All around the world there are those of us who are united by beats. Repetitive, sampled, electronic, drum, beats. Beats you recognize and beats u don’t but somehow they are ALL familiar, as if pulsing in time with the blood in your veins. Something started in the 1970’s and criss-crossed the world several times over. Wherever you were—there was this music that was coming from the cities, it had this BEAT and if you listened closely you could hear your own future calling in the spaces between.

There was the murderous, thrilling boom, boom BIP of hip-hop in a jeep…

There was the frantic and deep ump- TEH, ump-TEH, ump-THE of house in a club…

Escapism: one rung came from black kids in the g and the other from queer kids in the disco but both led to the same spiral staircase of elevated possibilities. Then there was the homegrown ska and hardcore beats that I heard in the university town where I grew up and the mixed-up scene that surrounded it of black kids and white kids, jocks and skaters and freestylers and skinheads and straight-edge punk rockers with black magic marker “X”s drawn on the back of their hands. From a young age I believed in the power of a scene…and beyond that I believed in a dj culture encompassing everyone from the pet shop boys to a tribe called quest to white kids in the suburbs.

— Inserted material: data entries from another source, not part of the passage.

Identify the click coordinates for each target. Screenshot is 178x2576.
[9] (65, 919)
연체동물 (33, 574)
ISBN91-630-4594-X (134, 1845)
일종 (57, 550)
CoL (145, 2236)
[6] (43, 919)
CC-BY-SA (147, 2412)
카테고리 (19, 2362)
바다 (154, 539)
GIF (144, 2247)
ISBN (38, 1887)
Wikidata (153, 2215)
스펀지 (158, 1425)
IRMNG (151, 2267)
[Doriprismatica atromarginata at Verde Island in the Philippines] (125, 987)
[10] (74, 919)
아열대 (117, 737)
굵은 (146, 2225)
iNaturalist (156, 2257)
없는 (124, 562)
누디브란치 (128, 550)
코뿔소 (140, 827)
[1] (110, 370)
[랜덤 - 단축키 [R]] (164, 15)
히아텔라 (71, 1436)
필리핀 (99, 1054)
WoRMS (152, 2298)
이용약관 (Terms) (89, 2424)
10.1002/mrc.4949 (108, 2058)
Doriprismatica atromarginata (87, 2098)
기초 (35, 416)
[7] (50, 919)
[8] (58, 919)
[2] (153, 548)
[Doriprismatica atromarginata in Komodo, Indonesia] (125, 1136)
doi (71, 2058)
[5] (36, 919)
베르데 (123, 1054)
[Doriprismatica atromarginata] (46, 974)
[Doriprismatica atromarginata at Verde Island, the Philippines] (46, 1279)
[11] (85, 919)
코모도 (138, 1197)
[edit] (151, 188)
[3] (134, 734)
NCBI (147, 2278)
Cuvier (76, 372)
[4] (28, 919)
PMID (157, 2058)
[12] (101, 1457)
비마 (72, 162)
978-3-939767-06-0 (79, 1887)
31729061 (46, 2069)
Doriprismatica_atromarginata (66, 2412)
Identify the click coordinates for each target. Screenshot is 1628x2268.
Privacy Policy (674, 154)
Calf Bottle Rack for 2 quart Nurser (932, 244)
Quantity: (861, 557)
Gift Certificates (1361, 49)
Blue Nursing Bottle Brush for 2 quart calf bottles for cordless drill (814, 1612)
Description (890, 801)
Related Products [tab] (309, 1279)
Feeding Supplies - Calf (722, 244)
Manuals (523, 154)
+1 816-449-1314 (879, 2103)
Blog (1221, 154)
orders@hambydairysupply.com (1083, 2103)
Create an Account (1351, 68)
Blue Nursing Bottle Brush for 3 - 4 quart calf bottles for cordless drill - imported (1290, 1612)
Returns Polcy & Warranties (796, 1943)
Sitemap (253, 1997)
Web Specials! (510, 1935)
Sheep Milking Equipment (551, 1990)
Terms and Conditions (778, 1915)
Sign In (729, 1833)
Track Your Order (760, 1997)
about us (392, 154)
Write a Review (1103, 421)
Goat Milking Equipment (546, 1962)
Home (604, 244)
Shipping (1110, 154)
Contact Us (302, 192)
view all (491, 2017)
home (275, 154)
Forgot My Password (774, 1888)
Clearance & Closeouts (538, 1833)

I admired the people who made this music. It managed to have relevance without lowering itself to the cheapened standards of the the low-quality, mass produced 80s. I might not have understood everything that was being rapped about but I got the vibe—there was the feeling of a huge space opening up in front of me, like a prairie rolling out for miles and miles after the mountains, and everything I’d ever been taught seemed to shrink against this new expansiveness, this new awareness…

It started out as something more than sex, drugs and rock n’ roll (or at least that’s how I’m spinning it now--)

When I was a little kid my heroes were putting on headphones and fighting the tv radiation that was ruling the nation.